1 Elevated activity likely to continue
Q3 2021 was clearly an interesting quarter from a deals perspective, being characterised by a very high volume of transactions, intense competitive tension and higher valuations. The high levels of liquidity across all sources of capital means it is hard to see this easing off any time soon.
2 Rise of ESG
While environmental, social, and governance (ESG) has received significant attention in capital markets, it is still at a relatively nascent stage in its impact on the M&A market. There have been more financial sponsors this year with an ESG/impact specific focus and we expect to see more funds become active in this area. There has also been more ESG-related disclosure. Such disclosure can have a real impact on a deal: for example, some debt providers offer better pricing for ESG-related transactions.
These trends are likely to persist given wider societal concern about social justice and the climate. As a firm, we have advised on several ESG-related deals in recent weeks including Bambino Mio, Skills Training UK and Nkuku.
3 Greater non-core disposal activity
A strong valuation environment and high levels of private equity uncommitted capital (also known as ‘dry powder’) have reignited corporate interest in non-core disposals. We expect this to be sustained as boards look to maximise the value of their assets, and focus their capital resources on areas central to their post-COVID-19 strategy.

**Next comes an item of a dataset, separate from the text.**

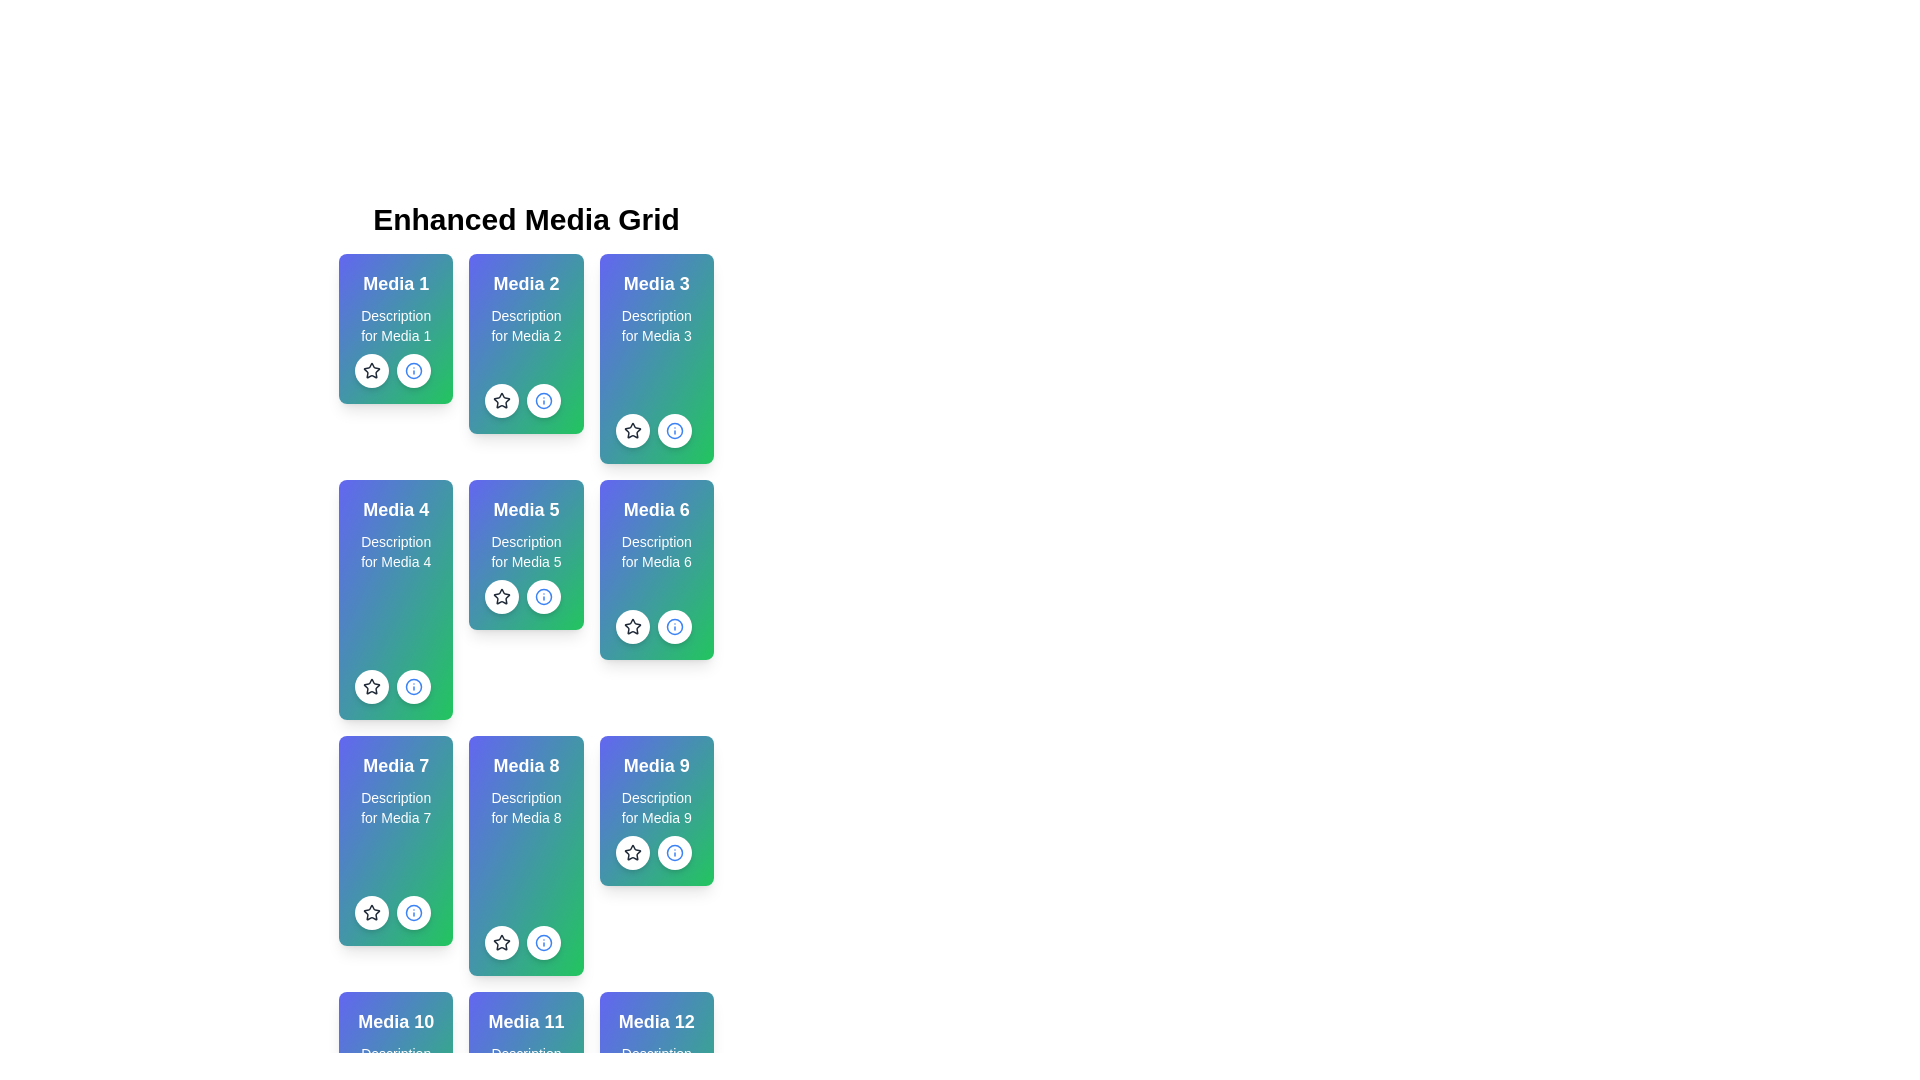 The image size is (1920, 1080). Describe the element at coordinates (526, 284) in the screenshot. I see `the text label displaying 'Media 2' in bold, white font` at that location.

For further insight on TMT sector trends in M&A, get in touch with Andy Morgan.
1 All deal activity is based on announced date of the deal and includes deals with a UK target or deals with a UK domiciled acquirer. Deal activity excludes growth capital transactions.
2 Deal values are mainly sourced from corporate websites, however, if no press release is available they are sourced from deal databases including Capital IQ, Megabuyte and Mergermarket, or from press commentary released at the time of the deal. Deal values may subsequently be amended as further detail is released by the acquirer.
3 Figure shows the preceding 90 day rolling average EV/revenue, for transactions with deal information in the public domain; individual time series for fintech and advertising and marketing services not shown due to lower volume of transactions.